Pollin shows that the financing of a Global Green New Deal can be done through four large-scale funding sources: (1) a carbon tax, with 75 percent of the revenues going back to the public but 25 percent channeled into clean energy investment projects; (2) transfer funds out of military budgets; (3) a Green Bond lending program introduced by the Federal Reserve and the European Central Bank; (4) the elimination of all fossil fuel subsidies and the transfer of 25 percent of those funds into clean energy investments
However, putting an end to the use of fossil fuels and relying instead on clean and renewable sources of energy is not the end of the story in the effort to save the planet. We also need to stop deforestation and embark on afforestation. The most recent data by the Intergovernmental Panel on Climate Change reveals that deforestation alone is responsible for about 12 percent of all greenhouse gas emissions.
Planet Earth is also confronted with a scale of biodiversity loss so great that scientists and conservationists speak of a sixth mass extinction. We are in the midst of witnessing the extinction of up to a million of species (plants and animals). Only five times before in the history of the planet have so many species been lost so quickly.
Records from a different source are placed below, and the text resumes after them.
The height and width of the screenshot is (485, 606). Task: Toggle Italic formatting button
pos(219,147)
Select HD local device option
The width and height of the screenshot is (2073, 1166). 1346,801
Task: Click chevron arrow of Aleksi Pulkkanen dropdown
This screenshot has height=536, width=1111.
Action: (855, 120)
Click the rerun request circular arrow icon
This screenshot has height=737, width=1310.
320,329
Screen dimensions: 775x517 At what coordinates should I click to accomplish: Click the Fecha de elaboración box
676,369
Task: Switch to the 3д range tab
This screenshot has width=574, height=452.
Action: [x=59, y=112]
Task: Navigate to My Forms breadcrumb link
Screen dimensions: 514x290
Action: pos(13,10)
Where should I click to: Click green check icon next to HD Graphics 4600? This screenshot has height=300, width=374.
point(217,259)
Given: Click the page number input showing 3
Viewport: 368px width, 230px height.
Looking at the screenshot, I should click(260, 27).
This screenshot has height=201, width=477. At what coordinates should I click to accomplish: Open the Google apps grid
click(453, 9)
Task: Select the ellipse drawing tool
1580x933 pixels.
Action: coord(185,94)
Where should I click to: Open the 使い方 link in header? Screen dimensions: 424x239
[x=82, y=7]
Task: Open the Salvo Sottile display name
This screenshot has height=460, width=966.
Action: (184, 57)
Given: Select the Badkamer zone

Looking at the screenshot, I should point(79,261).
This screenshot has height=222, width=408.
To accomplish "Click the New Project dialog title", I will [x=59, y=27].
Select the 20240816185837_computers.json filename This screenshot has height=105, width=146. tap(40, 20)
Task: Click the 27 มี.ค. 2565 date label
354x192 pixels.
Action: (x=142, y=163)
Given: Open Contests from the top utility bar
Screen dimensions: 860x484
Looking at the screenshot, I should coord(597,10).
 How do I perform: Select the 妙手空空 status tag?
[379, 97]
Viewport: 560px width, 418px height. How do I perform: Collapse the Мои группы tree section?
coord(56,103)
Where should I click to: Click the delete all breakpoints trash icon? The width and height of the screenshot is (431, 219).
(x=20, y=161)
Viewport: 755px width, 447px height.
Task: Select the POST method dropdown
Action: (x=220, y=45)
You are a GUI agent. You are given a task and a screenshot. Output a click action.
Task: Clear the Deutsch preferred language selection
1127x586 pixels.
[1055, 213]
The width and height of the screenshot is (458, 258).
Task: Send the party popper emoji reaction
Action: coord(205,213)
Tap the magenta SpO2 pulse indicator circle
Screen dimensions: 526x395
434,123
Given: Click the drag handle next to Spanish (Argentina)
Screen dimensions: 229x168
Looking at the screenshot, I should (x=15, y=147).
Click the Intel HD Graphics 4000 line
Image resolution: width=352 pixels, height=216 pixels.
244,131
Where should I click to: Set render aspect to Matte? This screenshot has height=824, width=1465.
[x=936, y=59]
However, the sixth extinction is an unnatural history, as the title and subtitle respectively of a book published by Elizabeth Kolbert in 2014 indicates, in that it is caused by human activities, related primarily to the burning of fossil fuels.
Unsurprisingly, biodiversity agreements have failed thus far to stop biodiversity loss, although by failing to do so humanity risks its own extinction.
As world leaders come together for Earth Day 2021 (April 20-22), allegedly to seek ways to “Restore Our Earth,” one wonders if the mere thought that capitalism is at the core of what’s causing life on Earth to vanish ever crossed their mind. For, in the end, saving the planet may require even more than ending capitalism’s addiction to fossil fuels. It may require an entirely new socio-economic system, one capable of sustaining the environment and respecting nature along with all life forms in it.